Lui fa la spola da Londra o dai numerosi viaggi di lavoro, insieme con la nipote Caterina, trentenne laureata in architettura, suo braccio destro e clone dell’attrice Anna Hathaway («Chi è? Quella del Diavolo veste Prada?
Non la conosco», dice il designer). Bella e decisa a non far trapelare neppure una cifra sul business che, secondo fonti industriali locali, non si discosta molto da 60 milioni di euro all’anno (in pratica, 300mila paia che escono dalle fabbriche a un prezzo medio di 200 euro, più che raddoppiato a livello retail).
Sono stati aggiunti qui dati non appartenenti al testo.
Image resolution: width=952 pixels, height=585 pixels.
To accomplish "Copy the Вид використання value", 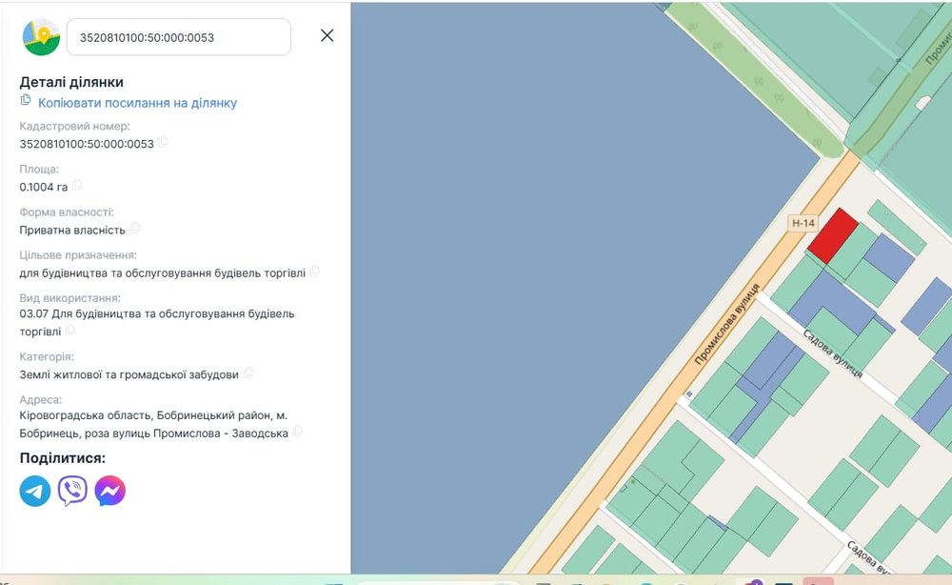I will [70, 331].
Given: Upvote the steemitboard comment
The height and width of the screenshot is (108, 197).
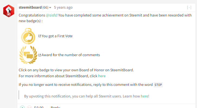Looking at the screenshot, I should pos(22,107).
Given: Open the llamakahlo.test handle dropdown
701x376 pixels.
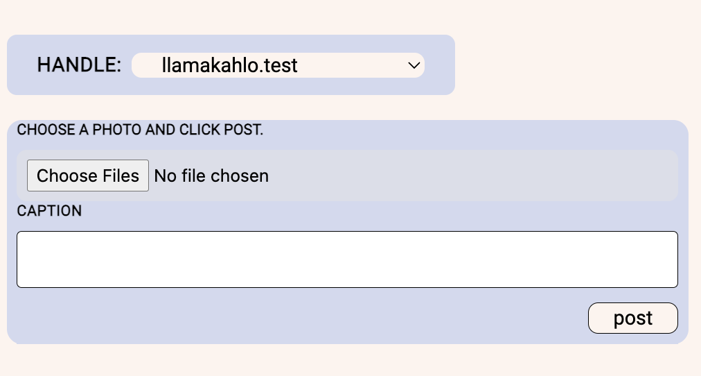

Completo doppiopetto grigio, papillon viola con pois lilla, scarpe da toreador in camoscio grigio e fiocco in gros-grain, capelli bianchi tirati indietro e occhiali cerchiati di tartaruga, Blahnik – insignito dal sindaco Ambrogio Cotta Ramusino della "scarpetta d’oro" – inaugura il nuovo Museo internazionale della calzatura Pietro Bertolini nelle sale del Castello Sforzesco. Dove, nelle vetrinette, sono esposti gli stivali cuissard bianco ghiaccio di Paco Rabanne anni 70 e le babbucce consunte in lino avorio con nastro in canneté di Papa Giovanni XXIII, i mocassini misura 59 del re del basket Shaquille O’Neal e le scarpine da bebé di Umberto di Savoia datate 1905. Oltre, ovviamente, alle creazioni del festeggiato e di tanti altri brand.
Signor Blahnik, è un momento di crisi nel mondo del lusso e tante aziende, anche celebri, sono in difficoltà...
Noi non pensiamo in continuazione ai soldi. La gente pensa che io sia ricchissimo, ma non è vero: sono un designer che fa scarpe e con questo lavoro ricchissimi non si diventa. Certo, se facessi un po’ di licenze il discorso cambierebbe.
Quante offerte ha ricevuto?
Tantissime, ma ho sempre risposto grazie, non mi interessa. Anche ora, al mio rientro a Milano, incontrerò una persona importante che vuole che firmi scarpe a buon mercato: sa, quelle che fanno fare soldi a palate.
una catena del fast fashion?
Mah, non me lo ricordo. Ma la trovo una cosa così cheap.
La fanno tanti nella moda, però...
Se lo farò vorrà dire che sono disperato. Non voglio lavorare con un altro che mi impone la zip sullo stivale in un certo punto. Sono individualista.
Preoccupato per la crisi di Dubai?
Ero lì due settimane fa: ho due negozi. Sì, mi fa paura quando penso alle persone che a Vigevano lavorano per me. Qui ci sono dei modellisti unici al mondo, con i quali parlo e parlo, perché ovviamente non lavoro con il computer tranne che per i tacchi: loro interpretano i miei desideri. Qui c’è una qualità artigianale d’eccellenza che non è sufficientemente valorizzata dall’Italia. I cinesi mica ce l’hanno... La qualità si era abbassata un po’ dappertutto, ma il suo ritorno è la miglior ricetta anti-crisi.
I suoi competitor investono milioni di euro all’anno in pubblicità e lei no, ma li batte in notorietà.
Perché?
Mi sono sempre chiesto come mai sono il marchio di scarpe più famoso al mondo: forse è il passaparola.
Crede negli sviluppi delle vendite online di lusso?
No, sono così noiose: vanno bene per comprare le caramelle Rossella all’anice, ne ho appena ordinati 6 chili. Ma, secondo me, non può funzionare per acquistare vestiti.
I successi di Sex and the City
hanno aumentato le vendite?
Sex and the City? Non l’ho mai guardato, neppure in Dvd.